Y cual un todo, la urbe se ha visto crecer a sí misma como un monumento perfectamente engarzado de singular belleza, concebida con trazos rectos, calles llanas, derechas, limpias como una patena, en las que transitar con pasos sosegados, predispuestos al asombro, a la admiración sosegada. La urbe creció con un orden único y elevado, medró contenida hacia el cielo, un homenaje a la creación y a la creencia, lo hizo en con sus conventos, iglesias, museos, teatros, palacios, cafés, edificios administrativos, casino, edificios con sus patios y con su arreboles, esculpidos además por las luces del sol, asombradas por dragos y palmeras. Y todo hasta erigirse en un armonioso conjunto, una caja de alhajas, un tesoro.

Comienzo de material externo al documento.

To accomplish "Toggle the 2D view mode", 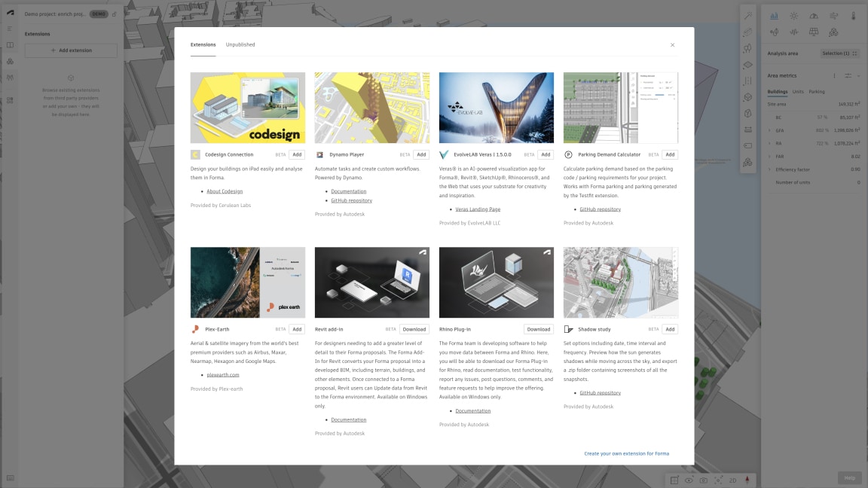I will click(732, 480).
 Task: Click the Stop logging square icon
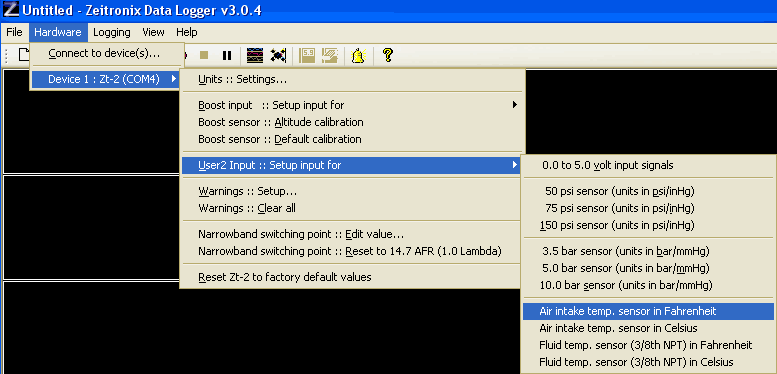pyautogui.click(x=204, y=55)
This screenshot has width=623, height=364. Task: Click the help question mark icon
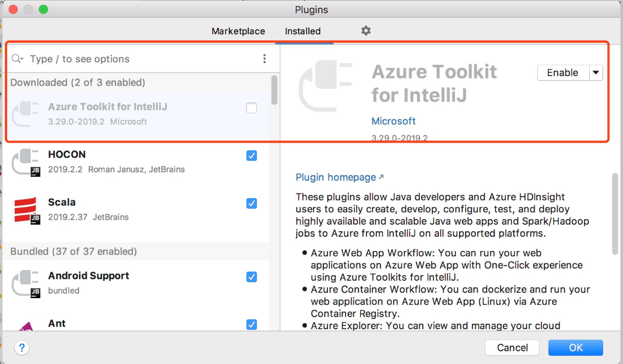pyautogui.click(x=21, y=348)
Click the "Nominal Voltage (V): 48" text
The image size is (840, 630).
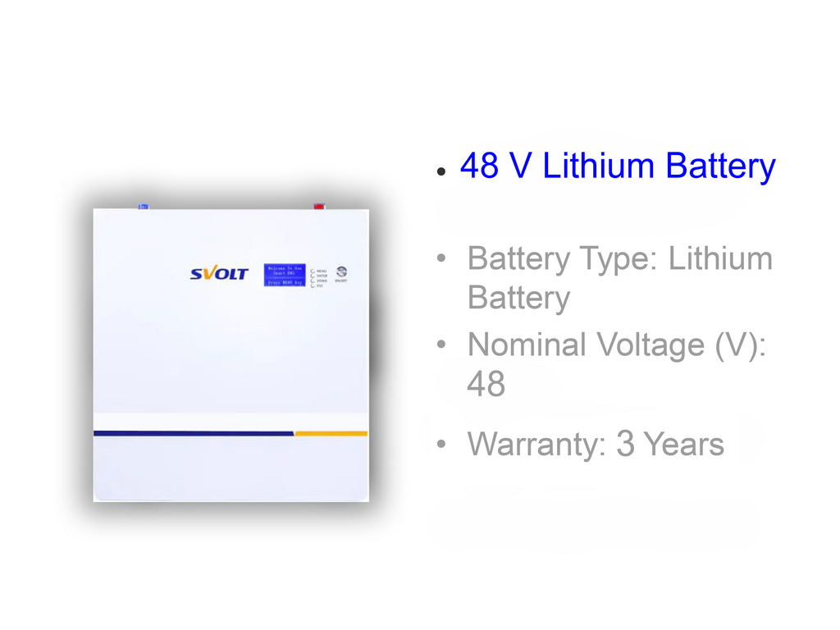616,364
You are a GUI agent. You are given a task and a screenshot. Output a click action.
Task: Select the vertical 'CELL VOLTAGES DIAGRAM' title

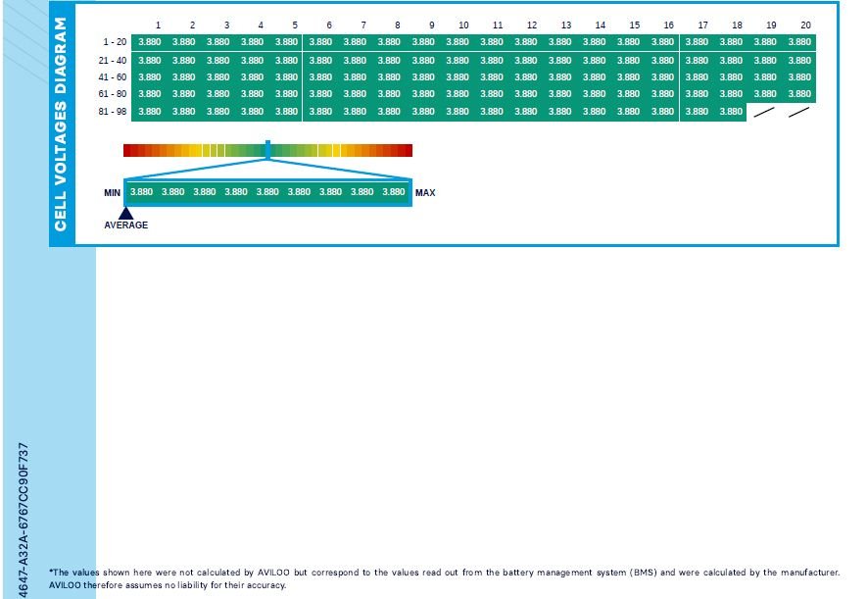[x=61, y=124]
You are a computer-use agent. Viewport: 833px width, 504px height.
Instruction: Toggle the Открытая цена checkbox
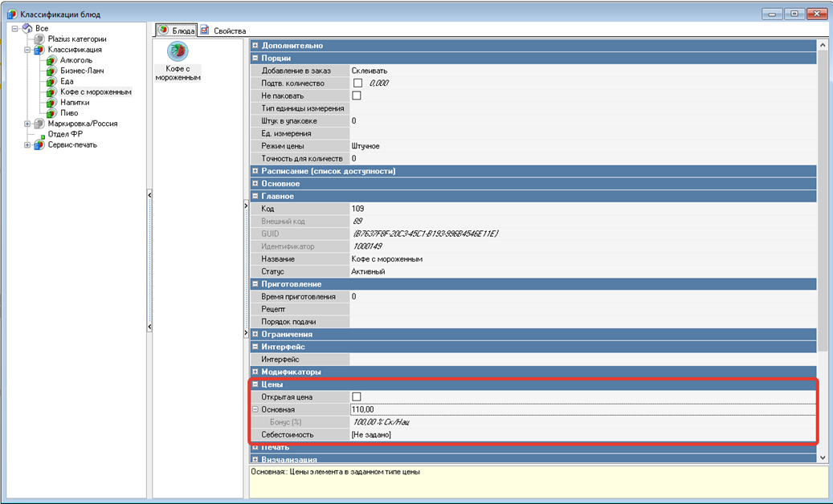click(x=357, y=397)
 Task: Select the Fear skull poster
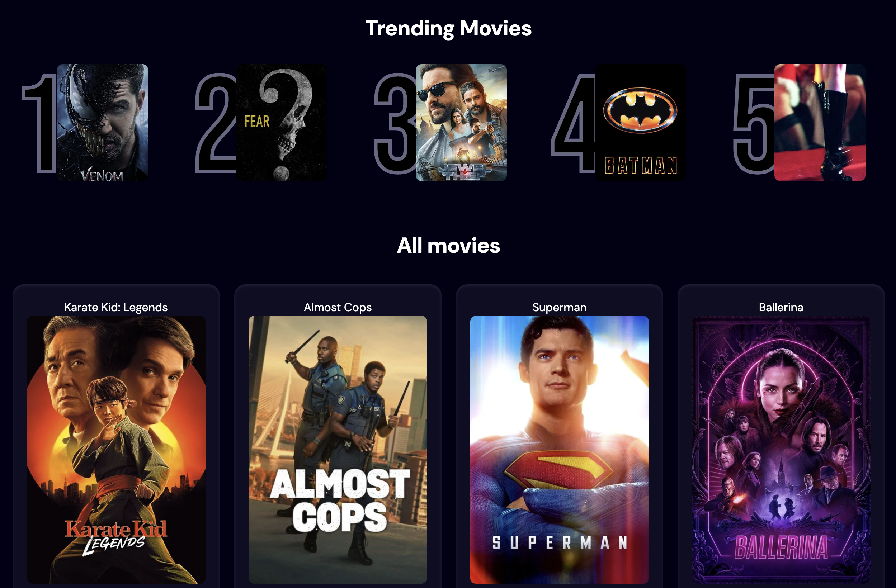pyautogui.click(x=282, y=122)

El relato ha de caminar también con ritmo cadencioso, anticipo de toda exaltación. La narración enumera, requiebra esquinas y se enriquece a cada paso como representación de la historia de célebres hijos, pues la ciudad fue cuna de descubridores, de notables escultores, pintores y arquitectos, incluso lo fue de un Santo, San José de Anchieta, el único canonizado nacido en La Laguna. Anchieta fue misionero en Brasil y fundador de São Paulo y uno de los de Río de Janeiro. Esta circunstancia llevaría siglos después hasta allí a mi amiga Nélida Piñón, Premio Príncipe de Asturias de las Letras. De ella me habló maravillas del lugar y de sus gentes. Yo llegué allí coincidiendo por casualidad con el día del Santo, para observar una procesión hermosa, como salida de los tiempos, como transportado por la magia de la amistad hermana. Lo hice invitado por el Skal Internacional de Tenerife, por Jorge Galván y Pilar Simón, para encontrarme en la ciudad de la bonhomía y de la amistad, entre cultos amigos, que me hicieron desfilar tras la tuna para celebrar un hermoso premio. En La Laguna el milagro es el momento. Un destino repetible. Alma, calma y disfruta.